*THE EXERCISE*: Copy the part of the entries below that opens with the line containing "This screenshot has height=297, width=529." and closes with the line containing "Looking at the screenshot, I should click(850, 625).", keeping every line exactly as it appears.

*STORED DATA*:
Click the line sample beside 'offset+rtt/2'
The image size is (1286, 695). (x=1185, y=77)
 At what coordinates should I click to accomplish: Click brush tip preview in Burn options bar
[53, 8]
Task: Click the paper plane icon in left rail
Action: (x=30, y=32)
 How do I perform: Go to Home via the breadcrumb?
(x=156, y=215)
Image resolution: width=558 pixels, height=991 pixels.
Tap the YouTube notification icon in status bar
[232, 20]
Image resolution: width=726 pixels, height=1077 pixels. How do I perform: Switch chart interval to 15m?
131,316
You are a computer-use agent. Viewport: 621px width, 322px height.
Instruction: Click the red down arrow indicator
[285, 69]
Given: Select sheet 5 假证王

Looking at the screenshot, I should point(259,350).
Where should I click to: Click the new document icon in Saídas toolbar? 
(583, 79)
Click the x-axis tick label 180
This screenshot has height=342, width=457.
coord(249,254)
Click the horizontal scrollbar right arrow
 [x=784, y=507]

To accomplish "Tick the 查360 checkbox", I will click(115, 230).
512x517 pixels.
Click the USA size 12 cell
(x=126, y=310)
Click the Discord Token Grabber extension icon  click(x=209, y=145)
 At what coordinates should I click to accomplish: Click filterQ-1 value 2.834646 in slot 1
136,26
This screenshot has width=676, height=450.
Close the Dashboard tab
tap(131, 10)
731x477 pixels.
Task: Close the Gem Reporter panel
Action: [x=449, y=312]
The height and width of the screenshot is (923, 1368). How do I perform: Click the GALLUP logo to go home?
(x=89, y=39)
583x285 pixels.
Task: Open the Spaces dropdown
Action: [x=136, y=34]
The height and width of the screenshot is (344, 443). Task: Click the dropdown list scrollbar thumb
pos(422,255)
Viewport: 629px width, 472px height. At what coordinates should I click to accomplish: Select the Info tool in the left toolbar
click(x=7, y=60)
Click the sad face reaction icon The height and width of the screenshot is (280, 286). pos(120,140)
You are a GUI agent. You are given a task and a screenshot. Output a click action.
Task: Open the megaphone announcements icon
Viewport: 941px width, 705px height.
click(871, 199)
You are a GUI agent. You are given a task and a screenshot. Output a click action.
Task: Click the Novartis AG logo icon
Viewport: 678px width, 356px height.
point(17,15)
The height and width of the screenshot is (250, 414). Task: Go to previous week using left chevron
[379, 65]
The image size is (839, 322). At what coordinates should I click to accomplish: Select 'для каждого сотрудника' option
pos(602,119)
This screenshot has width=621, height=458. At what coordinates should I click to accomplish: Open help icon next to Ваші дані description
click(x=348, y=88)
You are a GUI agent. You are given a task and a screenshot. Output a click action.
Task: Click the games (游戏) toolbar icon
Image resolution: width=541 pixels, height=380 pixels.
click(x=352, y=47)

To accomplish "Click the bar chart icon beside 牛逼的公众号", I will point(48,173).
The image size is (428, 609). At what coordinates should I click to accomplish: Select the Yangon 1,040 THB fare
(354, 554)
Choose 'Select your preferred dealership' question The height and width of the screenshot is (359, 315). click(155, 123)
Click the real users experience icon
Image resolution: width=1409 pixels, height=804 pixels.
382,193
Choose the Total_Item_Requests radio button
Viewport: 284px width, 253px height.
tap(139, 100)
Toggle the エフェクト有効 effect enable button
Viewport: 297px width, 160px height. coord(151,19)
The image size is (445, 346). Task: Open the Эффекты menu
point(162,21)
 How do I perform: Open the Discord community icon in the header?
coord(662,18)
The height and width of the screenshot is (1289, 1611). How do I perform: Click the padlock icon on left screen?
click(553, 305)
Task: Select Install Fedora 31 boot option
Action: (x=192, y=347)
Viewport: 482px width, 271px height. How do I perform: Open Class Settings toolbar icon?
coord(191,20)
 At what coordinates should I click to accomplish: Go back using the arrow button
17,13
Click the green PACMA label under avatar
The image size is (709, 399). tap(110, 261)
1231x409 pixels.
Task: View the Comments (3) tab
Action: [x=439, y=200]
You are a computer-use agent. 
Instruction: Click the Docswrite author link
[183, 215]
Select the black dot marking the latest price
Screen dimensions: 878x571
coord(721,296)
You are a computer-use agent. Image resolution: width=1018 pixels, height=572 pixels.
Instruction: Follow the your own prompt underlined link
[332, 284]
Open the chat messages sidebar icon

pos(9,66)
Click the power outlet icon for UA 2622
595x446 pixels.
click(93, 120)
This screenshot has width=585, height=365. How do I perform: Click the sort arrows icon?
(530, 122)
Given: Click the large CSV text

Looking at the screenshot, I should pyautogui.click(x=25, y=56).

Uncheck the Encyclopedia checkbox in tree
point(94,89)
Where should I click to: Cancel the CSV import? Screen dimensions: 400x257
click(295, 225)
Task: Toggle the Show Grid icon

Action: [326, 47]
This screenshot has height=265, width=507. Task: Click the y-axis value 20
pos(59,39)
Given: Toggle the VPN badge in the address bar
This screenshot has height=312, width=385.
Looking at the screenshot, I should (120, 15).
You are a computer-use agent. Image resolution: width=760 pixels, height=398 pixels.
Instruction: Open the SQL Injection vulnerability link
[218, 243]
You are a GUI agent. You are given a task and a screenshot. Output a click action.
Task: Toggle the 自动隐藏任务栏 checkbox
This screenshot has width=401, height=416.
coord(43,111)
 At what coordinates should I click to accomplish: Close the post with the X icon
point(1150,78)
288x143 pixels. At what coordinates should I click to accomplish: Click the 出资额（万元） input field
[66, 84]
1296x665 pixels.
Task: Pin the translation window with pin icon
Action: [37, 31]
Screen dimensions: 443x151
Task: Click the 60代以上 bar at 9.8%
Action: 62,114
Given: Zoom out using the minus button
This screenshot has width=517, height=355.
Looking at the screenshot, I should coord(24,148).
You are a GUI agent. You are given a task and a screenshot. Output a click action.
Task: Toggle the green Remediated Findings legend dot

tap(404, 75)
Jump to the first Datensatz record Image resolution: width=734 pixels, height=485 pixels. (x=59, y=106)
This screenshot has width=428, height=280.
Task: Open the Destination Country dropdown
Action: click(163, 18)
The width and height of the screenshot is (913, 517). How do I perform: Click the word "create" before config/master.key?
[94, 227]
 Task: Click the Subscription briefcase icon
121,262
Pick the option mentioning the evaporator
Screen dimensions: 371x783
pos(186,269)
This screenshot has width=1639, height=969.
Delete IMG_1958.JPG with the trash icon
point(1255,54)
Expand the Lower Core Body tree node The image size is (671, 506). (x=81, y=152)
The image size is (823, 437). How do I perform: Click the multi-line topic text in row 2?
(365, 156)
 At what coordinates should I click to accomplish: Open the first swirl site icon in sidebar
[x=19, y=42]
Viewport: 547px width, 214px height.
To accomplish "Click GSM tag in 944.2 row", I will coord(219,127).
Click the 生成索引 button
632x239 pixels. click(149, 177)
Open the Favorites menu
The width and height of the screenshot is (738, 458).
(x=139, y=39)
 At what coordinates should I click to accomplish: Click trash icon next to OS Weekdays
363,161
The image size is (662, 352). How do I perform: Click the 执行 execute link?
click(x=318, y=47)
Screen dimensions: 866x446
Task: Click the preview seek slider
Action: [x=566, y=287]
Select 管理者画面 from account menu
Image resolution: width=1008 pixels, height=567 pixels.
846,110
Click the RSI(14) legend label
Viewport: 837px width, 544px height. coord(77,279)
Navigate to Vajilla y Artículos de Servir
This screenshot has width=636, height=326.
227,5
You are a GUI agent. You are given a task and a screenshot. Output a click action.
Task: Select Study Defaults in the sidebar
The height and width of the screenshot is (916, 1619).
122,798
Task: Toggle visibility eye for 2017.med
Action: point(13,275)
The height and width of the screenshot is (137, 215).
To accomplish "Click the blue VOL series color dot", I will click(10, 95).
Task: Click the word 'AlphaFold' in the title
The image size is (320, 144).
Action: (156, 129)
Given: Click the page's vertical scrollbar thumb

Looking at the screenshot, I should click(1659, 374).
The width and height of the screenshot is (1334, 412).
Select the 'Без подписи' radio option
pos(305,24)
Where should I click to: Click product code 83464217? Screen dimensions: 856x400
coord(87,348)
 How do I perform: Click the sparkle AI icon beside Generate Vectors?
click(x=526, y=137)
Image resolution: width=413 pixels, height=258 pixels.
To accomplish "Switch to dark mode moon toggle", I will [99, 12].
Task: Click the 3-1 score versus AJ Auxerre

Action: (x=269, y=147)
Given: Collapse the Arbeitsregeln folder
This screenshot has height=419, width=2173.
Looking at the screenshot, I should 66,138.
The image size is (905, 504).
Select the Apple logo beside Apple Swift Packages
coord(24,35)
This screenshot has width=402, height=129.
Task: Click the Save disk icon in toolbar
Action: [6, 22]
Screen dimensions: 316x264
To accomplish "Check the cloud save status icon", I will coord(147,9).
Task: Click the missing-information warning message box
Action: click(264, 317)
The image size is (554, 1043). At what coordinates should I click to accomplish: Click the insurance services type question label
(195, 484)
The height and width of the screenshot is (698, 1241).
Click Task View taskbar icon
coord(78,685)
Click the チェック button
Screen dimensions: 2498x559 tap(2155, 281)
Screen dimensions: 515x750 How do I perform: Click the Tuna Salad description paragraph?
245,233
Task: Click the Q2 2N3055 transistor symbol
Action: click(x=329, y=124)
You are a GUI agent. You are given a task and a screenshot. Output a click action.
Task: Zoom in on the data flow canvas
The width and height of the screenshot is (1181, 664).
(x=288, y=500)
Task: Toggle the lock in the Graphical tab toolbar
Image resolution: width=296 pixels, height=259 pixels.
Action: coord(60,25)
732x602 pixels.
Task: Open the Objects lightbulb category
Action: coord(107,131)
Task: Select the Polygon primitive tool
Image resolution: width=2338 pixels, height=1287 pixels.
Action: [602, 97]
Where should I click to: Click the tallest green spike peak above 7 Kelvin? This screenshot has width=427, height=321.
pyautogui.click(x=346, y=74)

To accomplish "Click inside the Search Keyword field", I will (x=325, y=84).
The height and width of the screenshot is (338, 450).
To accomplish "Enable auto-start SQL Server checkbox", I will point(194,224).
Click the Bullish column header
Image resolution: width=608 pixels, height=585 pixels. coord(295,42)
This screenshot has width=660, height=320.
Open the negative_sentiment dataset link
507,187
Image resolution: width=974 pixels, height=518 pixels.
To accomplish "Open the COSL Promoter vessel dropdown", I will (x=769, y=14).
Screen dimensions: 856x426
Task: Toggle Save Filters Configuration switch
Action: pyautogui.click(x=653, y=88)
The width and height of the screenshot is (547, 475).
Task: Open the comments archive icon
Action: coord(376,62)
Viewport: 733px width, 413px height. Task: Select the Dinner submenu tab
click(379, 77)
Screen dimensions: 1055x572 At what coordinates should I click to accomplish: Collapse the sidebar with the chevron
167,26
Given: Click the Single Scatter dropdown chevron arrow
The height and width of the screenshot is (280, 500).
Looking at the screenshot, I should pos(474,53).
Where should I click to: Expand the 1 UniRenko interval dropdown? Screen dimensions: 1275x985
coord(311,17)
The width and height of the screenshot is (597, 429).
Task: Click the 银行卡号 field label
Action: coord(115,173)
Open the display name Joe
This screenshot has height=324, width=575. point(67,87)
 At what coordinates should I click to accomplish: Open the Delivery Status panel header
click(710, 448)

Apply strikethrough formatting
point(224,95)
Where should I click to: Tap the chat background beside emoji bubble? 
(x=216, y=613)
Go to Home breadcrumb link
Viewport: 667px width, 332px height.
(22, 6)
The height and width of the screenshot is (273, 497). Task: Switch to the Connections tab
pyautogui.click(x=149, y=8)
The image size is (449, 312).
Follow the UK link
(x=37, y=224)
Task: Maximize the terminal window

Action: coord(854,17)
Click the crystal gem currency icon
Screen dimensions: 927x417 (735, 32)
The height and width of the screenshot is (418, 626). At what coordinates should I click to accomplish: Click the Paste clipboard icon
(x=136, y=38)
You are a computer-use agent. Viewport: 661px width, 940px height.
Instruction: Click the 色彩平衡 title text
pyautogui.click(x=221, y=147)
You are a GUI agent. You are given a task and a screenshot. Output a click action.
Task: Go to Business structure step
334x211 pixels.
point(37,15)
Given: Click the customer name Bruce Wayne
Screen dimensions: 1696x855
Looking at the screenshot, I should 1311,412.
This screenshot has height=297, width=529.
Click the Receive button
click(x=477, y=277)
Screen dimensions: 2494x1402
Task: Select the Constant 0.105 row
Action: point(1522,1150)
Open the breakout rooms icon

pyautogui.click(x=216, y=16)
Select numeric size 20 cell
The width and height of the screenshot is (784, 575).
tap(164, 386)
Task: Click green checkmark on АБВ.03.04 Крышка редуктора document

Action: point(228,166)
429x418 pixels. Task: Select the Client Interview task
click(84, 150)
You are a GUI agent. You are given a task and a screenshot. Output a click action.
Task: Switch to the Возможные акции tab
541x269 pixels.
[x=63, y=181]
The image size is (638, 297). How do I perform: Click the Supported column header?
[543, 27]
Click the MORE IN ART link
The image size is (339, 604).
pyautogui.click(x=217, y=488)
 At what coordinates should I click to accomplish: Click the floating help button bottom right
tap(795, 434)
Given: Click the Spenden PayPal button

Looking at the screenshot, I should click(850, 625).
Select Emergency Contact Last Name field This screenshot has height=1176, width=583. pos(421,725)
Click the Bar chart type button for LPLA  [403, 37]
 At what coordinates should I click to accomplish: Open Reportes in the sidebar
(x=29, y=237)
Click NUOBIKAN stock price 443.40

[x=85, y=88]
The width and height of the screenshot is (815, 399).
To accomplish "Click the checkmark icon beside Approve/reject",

*TASK RESULT*:
This screenshot has height=297, width=529.
Click the Receive button
click(x=477, y=277)
Screen dimensions: 2494x1402
Task: Select the Constant 0.105 row
Action: point(1522,1150)
Open the breakout rooms icon

pyautogui.click(x=216, y=16)
Select numeric size 20 cell
The width and height of the screenshot is (784, 575).
tap(164, 386)
Task: Click green checkmark on АБВ.03.04 Крышка редуктора document

Action: point(228,166)
429x418 pixels. Task: Select the Client Interview task
click(84, 150)
You are a GUI agent. You are given a task and a screenshot. Output a click action.
Task: Switch to the Возможные акции tab
541x269 pixels.
[x=63, y=181]
The image size is (638, 297). How do I perform: Click the Supported column header?
[543, 27]
Click the MORE IN ART link
The image size is (339, 604).
pyautogui.click(x=217, y=488)
 At what coordinates should I click to accomplish: Click the floating help button bottom right
tap(795, 434)
Given: Click the Spenden PayPal button

Looking at the screenshot, I should click(850, 625).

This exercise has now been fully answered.